▶ _Required work_:
Rewrite the part of the listing that opens with the line containing "At what coordinates should I click to accomplish: Click" and closes at the end of the listing, keeping the requests as they are but multiplying each coordinate in the answers by 2.55 and rounding to the nearest whole number, with halves rounded up.

— start Recorded information —

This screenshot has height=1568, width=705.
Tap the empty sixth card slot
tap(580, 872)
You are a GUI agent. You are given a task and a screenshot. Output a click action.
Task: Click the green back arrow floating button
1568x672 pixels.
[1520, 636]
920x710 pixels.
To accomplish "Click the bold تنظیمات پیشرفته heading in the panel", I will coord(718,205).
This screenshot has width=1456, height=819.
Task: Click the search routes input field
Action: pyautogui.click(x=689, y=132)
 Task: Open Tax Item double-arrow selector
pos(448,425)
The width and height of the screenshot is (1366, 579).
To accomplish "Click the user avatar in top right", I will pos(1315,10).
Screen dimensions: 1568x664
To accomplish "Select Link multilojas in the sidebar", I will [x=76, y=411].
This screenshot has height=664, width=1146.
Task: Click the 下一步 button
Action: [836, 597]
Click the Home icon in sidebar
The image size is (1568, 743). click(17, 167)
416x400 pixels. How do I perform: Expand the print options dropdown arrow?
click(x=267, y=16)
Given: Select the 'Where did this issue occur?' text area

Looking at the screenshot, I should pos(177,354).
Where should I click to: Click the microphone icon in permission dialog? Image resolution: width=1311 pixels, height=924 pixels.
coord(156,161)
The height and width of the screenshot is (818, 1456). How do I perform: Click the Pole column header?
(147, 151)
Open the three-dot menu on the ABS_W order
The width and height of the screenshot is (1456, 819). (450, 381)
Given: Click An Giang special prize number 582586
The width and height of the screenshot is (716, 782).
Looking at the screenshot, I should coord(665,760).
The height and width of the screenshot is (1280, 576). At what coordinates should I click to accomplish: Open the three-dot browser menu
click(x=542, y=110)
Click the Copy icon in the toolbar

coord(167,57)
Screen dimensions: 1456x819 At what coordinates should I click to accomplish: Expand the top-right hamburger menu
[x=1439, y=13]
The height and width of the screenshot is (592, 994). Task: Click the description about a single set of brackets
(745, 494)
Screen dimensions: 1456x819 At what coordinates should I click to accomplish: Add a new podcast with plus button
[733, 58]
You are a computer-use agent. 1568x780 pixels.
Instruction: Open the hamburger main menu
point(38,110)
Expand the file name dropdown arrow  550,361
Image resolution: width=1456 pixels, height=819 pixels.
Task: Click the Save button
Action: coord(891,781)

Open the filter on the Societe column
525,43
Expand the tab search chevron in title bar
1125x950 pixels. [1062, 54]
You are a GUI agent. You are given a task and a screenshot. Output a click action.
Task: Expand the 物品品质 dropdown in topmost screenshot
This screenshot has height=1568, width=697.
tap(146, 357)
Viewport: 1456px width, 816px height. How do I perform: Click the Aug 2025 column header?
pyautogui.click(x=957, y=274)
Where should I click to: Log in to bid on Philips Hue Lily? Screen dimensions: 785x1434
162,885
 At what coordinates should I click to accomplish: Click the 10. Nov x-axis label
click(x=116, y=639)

— end Recorded information —

▶ _Finished answer_:
 At what coordinates should I click to accomplish: Click the 10. Nov x-axis label
click(x=296, y=1629)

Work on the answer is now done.